The NodeGraph deal is part of what Qlik calls its vision of ‘active intelligence’, providing real-time, up-to-date and trusted data that provides business value across the data and analytics supply chain. Qlik highlighted NodeGraph’s field-level lineage on specific data elements as well as ability to show where important metrics and KPIs come from, driving the notion of ‘explainable BI’ across multiple versions of the truth.

Qlik plans to integrate NodeGraph into its SaaS solution in the second half of 2021, with commercial monetisation beginning in Q4 2021. The platform connects across a range of cloud platforms and analytics sources.

Fonto rolls its data offering into Australia

Consumer data business, Fonto, has officially launched in the Australian market following $5 million in capital raising and the launch of two new B2C brands.
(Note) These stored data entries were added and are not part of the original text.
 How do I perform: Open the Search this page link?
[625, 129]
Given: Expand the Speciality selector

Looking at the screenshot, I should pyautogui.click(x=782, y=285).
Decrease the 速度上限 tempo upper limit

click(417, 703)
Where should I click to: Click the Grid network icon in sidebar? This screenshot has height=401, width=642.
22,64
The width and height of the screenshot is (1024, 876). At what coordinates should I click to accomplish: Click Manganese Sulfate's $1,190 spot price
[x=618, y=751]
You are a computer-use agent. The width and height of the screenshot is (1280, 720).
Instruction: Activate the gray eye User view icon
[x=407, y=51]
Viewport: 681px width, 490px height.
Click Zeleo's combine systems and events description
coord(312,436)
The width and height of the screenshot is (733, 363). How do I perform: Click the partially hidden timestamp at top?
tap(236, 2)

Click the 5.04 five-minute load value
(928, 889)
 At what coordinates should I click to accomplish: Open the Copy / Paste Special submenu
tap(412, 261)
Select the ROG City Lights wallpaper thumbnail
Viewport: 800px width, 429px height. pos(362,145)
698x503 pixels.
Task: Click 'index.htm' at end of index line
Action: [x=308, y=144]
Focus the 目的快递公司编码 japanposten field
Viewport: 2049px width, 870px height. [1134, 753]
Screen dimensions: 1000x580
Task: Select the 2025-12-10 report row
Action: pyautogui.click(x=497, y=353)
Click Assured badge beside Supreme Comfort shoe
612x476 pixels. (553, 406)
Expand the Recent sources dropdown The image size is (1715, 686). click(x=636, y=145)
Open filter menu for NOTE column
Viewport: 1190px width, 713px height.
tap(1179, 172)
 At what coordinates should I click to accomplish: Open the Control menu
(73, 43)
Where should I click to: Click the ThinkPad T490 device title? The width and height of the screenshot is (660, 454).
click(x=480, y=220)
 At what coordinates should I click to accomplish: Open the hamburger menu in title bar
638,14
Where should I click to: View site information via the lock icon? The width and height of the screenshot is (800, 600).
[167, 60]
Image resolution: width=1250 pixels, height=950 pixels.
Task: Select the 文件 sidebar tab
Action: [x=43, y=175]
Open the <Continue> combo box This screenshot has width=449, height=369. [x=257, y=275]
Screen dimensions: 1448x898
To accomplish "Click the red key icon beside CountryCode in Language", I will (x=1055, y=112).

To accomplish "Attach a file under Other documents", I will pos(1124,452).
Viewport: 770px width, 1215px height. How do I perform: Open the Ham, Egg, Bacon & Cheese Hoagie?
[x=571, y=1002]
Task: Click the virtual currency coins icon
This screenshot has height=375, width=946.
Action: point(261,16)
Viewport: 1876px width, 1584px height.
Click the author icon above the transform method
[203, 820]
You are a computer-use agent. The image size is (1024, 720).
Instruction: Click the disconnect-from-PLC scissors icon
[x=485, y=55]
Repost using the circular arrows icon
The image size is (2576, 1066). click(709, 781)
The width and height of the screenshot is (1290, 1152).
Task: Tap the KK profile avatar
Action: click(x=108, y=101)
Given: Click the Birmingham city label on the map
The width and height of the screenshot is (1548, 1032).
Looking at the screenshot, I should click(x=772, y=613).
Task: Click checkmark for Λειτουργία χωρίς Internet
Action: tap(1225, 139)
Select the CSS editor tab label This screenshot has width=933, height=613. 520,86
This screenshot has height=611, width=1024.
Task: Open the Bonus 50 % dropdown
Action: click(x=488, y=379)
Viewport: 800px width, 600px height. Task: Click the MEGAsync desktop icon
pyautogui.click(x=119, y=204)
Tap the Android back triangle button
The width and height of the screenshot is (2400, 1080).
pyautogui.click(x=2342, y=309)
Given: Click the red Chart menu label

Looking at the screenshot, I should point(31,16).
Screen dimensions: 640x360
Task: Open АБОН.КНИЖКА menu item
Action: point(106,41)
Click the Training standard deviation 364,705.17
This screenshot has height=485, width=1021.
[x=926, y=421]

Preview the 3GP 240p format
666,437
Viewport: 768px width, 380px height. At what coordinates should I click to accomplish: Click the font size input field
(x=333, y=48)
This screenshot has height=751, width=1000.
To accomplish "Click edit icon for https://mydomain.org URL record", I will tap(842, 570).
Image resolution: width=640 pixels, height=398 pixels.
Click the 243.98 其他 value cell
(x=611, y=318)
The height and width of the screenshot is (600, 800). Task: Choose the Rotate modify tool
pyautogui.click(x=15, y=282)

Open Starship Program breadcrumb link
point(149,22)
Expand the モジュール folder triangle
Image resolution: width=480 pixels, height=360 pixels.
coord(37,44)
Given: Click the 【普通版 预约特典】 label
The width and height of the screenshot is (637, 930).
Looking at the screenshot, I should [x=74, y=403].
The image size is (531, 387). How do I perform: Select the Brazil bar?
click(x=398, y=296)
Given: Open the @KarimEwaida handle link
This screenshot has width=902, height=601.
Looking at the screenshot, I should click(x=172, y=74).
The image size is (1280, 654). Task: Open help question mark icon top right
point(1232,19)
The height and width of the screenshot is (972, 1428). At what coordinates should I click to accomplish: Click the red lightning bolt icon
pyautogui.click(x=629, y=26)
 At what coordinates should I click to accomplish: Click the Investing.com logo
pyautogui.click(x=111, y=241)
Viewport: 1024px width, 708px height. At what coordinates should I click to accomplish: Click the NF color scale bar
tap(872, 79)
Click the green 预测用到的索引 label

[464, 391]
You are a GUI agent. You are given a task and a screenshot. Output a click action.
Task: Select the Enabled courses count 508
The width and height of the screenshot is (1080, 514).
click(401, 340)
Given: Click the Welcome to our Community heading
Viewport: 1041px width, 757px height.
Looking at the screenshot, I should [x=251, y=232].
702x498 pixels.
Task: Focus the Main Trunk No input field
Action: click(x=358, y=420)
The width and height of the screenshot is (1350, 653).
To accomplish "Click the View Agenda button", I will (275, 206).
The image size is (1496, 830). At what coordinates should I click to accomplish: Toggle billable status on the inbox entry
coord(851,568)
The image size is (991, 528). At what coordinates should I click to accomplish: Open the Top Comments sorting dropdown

Fonto’s pitch is to seamlessly integrate transactional data with consumer research to create a unified data ecosystem for marketers. Using wholly owned data assets that are updated daily, Fonto analyses more than $20bn of de-identified transactions, directly connected to research responses, organised and curated into a single source data ecosystem.

The company said it’s already working with several clients in the media, energy, fast food and grocery spaces, and has struck partnerships in the research and consultancy sectors.

“Our technology allows us to create a far more accurate and insightful picture of what Australians are thinking, feeling and doing, removing many of the frustrations that have surrounded traditional market research,” Fonto CEO, Ben Dixon, claimed. “Working either directly with corporate clients or alongside partners in the research, analytics and consulting arenas we are bringing a unique solution to a range of business problems.”

Zoho debuts design studio for CRM

Zoho has taken the wrappers off Canvas, a new design studio to support CRM personalisation.

The company said Canvas for Zoho CRM allows users to create their own CRM interfaces tailored to the needs of their employees, as well as simplify CRM implementations, without having to write code. Capabilities include a rag-and-drop editor, template gallery, industry relevant view creation, self-service portals, role-based assignment views and formatting options.

Canvas will be launched across all editions of Zoho CRM as a value-add and is expected to eventually be rolled out across Zoho’s full suite off products in coming years.

Conversational AI player scores US$14m investment

Conversational artificial intelligence (AI) is yet again in this week’s martech roundup, with news vendor, Senseforth.ai, has scored US$14 million in investment.

The US-based company received the investment from Fractal, a global provider of AI and analytics solutions. Senseforth.ai said the funding will help it to scale and expand its footprint across Fractal’s clients globally as well as bolster its conversational AI offerings. Senseforth.ai’s zero-code platform, A.ware, automates experiences across digital touchpoints.

“This strategic investment creates a new growth blueprint for Senseforth.ai,” said Senseforth.ai CEO and co-founder, Shridhar Marri. “We can now scale talent, accelerate growth, make more investments in R&D, and create incredible value for our clients.”